__Исходный текст__
● ● ●

Могу ли я лично услышать от Вас ответ сегодня в три часа?
Привет Вам от нас обеих».
«Если бы Вы только знали, как трудно далось мне это письмо. Я только что смотрела Ваши письма. Как я им радовалась! И каждый раз пугалась — когда видела тоску[31]».
Какой ответ дал Рильке на это письмо Высоцкой (и был ли ответ), неизвестно. Ясно одно: разрыв совершился.
Из документов, сохранившихся в швейцарском архиве Рильке, можно заключить, что Ида Высоцкая (уже после отъезда Елены) пыталась каким-то образом смягчить ситуацию. В свой записке к Рильке от 7 мая 1913 года, написанной (по-французски) накануне ее отъезда из Парижа в Берлин, она предупреждает поэта о том, что зайдет к нему «на минутку» по пути на вокзал[32]. Можно предположить, что во время этой встречи (если только она состоялась) Ида сообщила Рильке о тяжелом заболевании Елены и, возможно, передала ему письмо Герды фон Роон, также сохранившееся в швейцарской части архива Рильке. В этом написанном по-немецки письме от 13 марта 1913 года госпожа фон Роон сообщала Иде Высоцкой (из Каира) о здоровье ее сестры.

● ● ●

[Сохранённые строки набора данных]
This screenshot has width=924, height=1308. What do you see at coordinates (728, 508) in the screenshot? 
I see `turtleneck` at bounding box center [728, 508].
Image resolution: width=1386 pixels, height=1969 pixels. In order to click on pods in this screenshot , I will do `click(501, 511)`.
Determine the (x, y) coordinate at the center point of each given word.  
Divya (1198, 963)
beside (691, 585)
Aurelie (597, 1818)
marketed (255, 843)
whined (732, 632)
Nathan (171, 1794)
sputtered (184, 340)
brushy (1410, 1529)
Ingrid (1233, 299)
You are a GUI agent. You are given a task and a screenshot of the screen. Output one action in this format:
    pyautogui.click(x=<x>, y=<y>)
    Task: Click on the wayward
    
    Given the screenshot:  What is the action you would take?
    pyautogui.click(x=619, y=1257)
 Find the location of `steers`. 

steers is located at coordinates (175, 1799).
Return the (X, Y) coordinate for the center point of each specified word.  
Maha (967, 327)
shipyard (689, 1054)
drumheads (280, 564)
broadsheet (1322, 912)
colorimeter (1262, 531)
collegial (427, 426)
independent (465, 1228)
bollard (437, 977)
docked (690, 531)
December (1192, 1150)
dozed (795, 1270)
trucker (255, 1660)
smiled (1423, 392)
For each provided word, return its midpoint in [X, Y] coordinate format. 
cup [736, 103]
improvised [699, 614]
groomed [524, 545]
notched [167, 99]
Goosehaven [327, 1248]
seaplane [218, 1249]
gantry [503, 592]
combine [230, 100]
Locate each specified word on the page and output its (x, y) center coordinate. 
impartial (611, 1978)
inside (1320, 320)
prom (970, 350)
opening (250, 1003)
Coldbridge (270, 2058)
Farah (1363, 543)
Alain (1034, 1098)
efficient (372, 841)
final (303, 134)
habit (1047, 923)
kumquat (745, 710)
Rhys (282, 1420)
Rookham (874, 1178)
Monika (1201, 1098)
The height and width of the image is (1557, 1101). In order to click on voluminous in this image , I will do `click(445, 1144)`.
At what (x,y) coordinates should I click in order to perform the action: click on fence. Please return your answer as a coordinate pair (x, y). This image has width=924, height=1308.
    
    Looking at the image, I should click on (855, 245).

● ● ●

__Задания__
- 1) Ответьте на вопросы по исходному тексту.
(a) На каком языке написана записка Иды Высоцкой к Рильке от 7 мая 1913 года?
(b) Откуда госпожа фон Роон писала Иде Высоцкой о здоровье ее сестры?
(c) В какое время автор письма просит лично услышать ответ?
- 2) Перепишите слово в слово отрывок исходного текста от слов «Какой ответ дал» до слов «здоровье ее сестры.».

__Ответы__
- 1)
(a) По-французски.
(b) Из Каира.
(c) Сегодня в три часа.

- 2)
Какой ответ дал Рильке на это письмо Высоцкой (и был ли ответ), неизвестно. Ясно одно: разрыв совершился.
Из документов, сохранившихся в швейцарском архиве Рильке, можно заключить, что Ида Высоцкая (уже после отъезда Елены) пыталась каким-то образом смягчить ситуацию. В свой записке к Рильке от 7 мая 1913 года, написанной (по-французски) накануне ее отъезда из Парижа в Берлин, она предупреждает поэта о том, что зайдет к нему «на минутку» по пути на вокзал[32]. Можно предположить, что во время этой встречи (если только она состоялась) Ида сообщила Рильке о тяжелом заболевании Елены и, возможно, передала ему письмо Герды фон Роон, также сохранившееся в швейцарской части архива Рильке. В этом написанном по-немецки письме от 13 марта 1913 года госпожа фон Роон сообщала Иде Высоцкой (из Каира) о здоровье ее сестры.